What is expected: All that is needed is every record, duplicated exactly.

Stored items
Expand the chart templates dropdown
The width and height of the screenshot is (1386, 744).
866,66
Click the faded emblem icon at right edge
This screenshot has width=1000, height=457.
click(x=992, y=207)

Exercise response:
Expand the chart templates dropdown
The width and height of the screenshot is (1386, 744).
866,66
Click the faded emblem icon at right edge
This screenshot has width=1000, height=457.
click(x=992, y=207)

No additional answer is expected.